▸ PROBLEM DESCRIPTION
The records below must be reproduced exactly, excluding any pictures.

--------

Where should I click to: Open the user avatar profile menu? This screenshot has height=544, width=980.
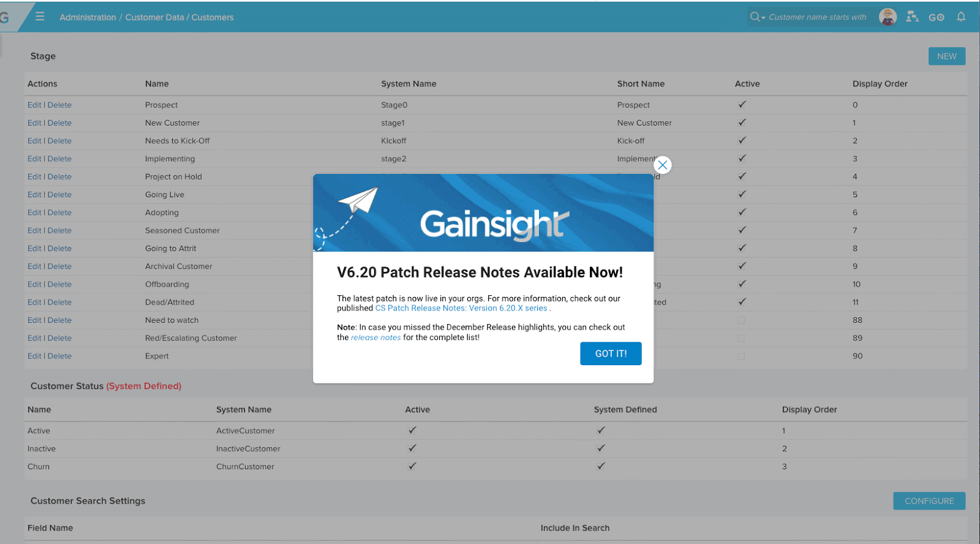(888, 17)
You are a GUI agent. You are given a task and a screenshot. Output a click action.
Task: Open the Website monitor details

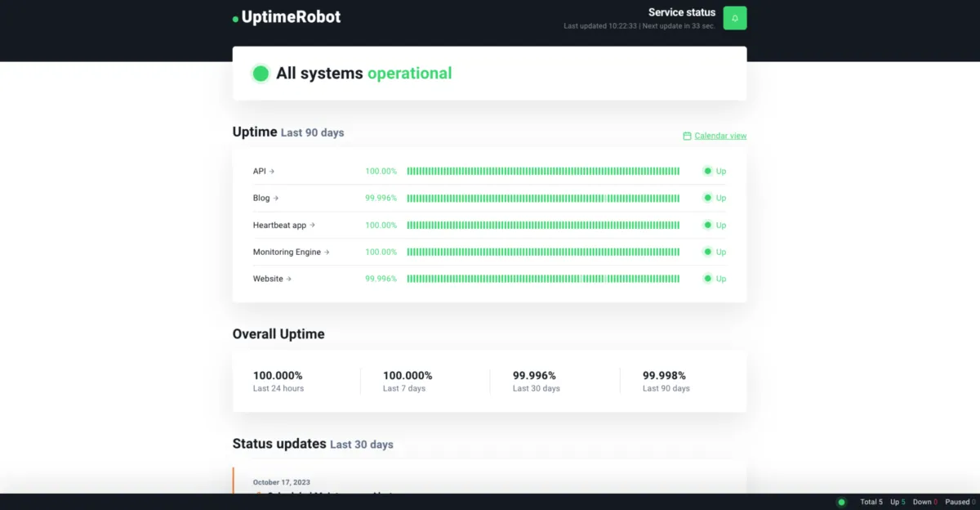[272, 279]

--------

▸ EXERCISE SOLUTION
Where should I click to: Open the user avatar profile menu? This screenshot has height=544, width=980.
(888, 17)
You are a GUI agent. You are given a task and a screenshot. Output a click action.
Task: Open the Website monitor details

[272, 279]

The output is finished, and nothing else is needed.